The apologetic intent of Fukuyama's cultural version of a Universalistic History is clearest in his division of the world between the Historical and Post-Historical nations. The former remain caught in the ideological struggles that precede the final ascent of liberal capitalism in the latter. This is a new version of the old East-West divide between the 'civilised' and the 'uncivilised' countries.

While the ideological conflicts between East and West are finished, the remaining conflict between Historical and Post-Historical societies is alarmingly reminiscent of what went before. Fukuyama counsels solidarity in the post-Historical world against the Historical societies, envisaging conflicts around oil, immigration and 'unregulated technological proliferation' (p278). In other words, the post-Historical world will need to force the Historical world to surrender its natural resources, while excluding its citizens and determining what sort of technological development is appropriate to post-Historical needs. Sounds familiar?

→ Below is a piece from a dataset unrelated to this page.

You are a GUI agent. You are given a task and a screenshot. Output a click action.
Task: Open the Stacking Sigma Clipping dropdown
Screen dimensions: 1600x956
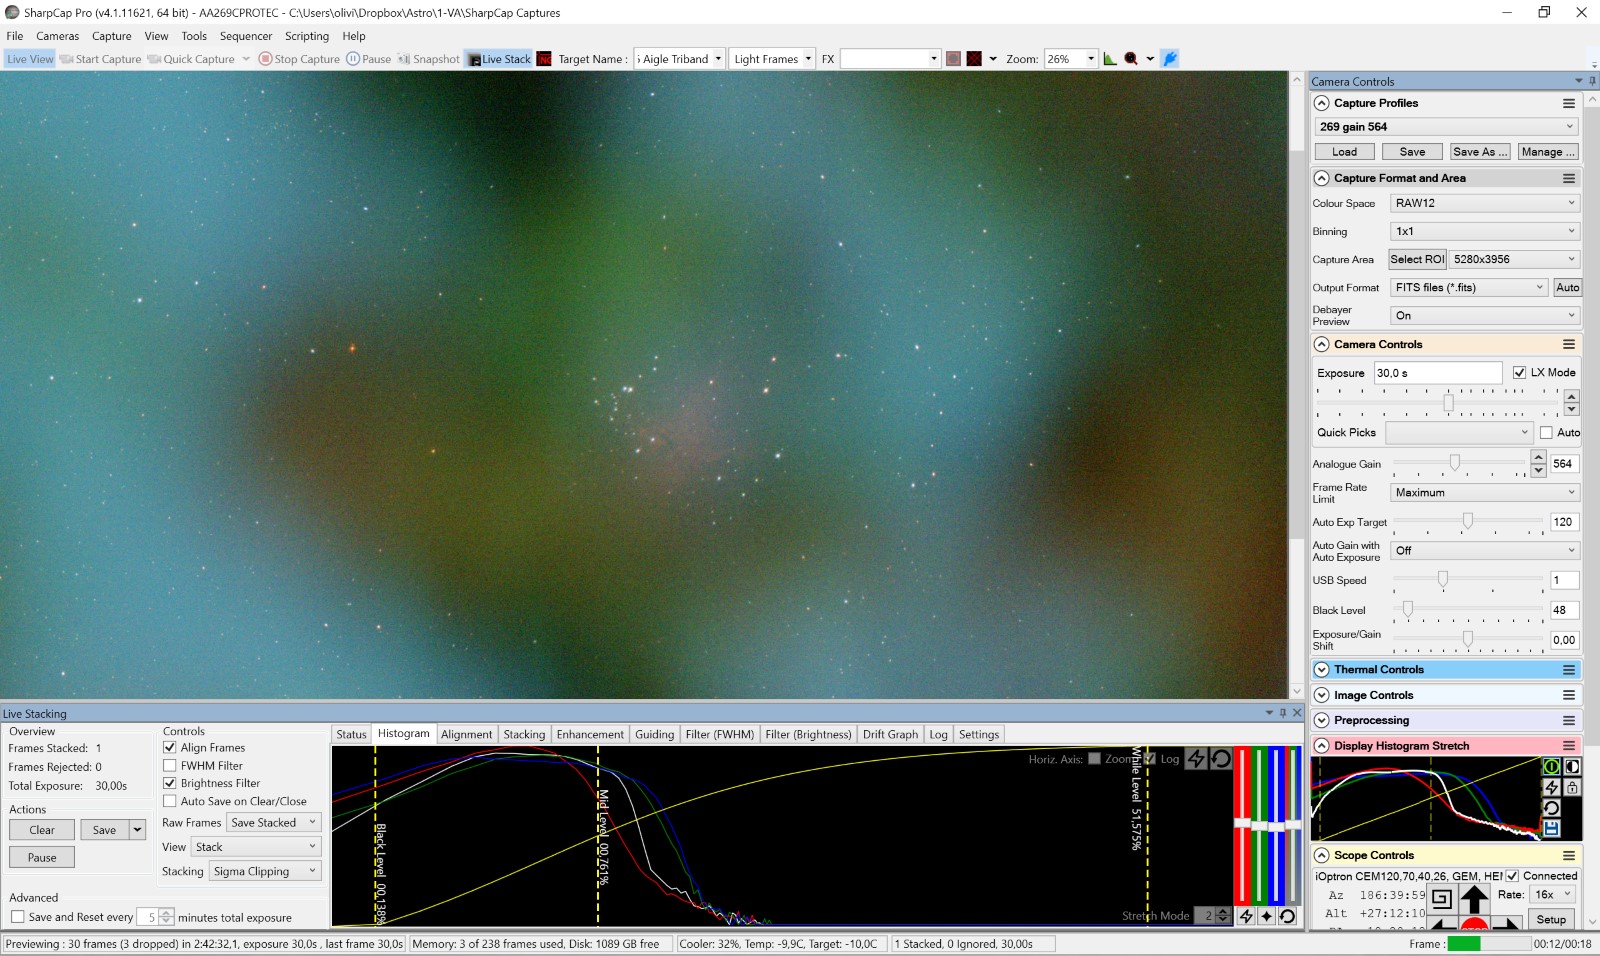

As for political rights for those unfortunate enough still to inhabit History, Fukuyama warns against equal recognition: 'A league of nations...would have to look more like Nato rather than the United Nations - that is, a league of truly free states brought together by their common commitment to liberal principles.' (p283) Combined with the imperative of governing the economics of the Historical world, this contempt for the political right of equal recognition among nations is a recipe for continued Western - sorry - post-Historical domination of the Historical (third) world.

Most radical critics of Francis Fukuyama recognise that the End of History is a formula that fixes the status quo for all time. Critics on the right have resented the way that the thing they most cherish, 'History', is drawn to a close. Left and right have responded with a Captain Kirk flourish along the lines of: History lives! Leftist Alex Callinicos even promises The Revenge of History in a recent book on Eastern Europe.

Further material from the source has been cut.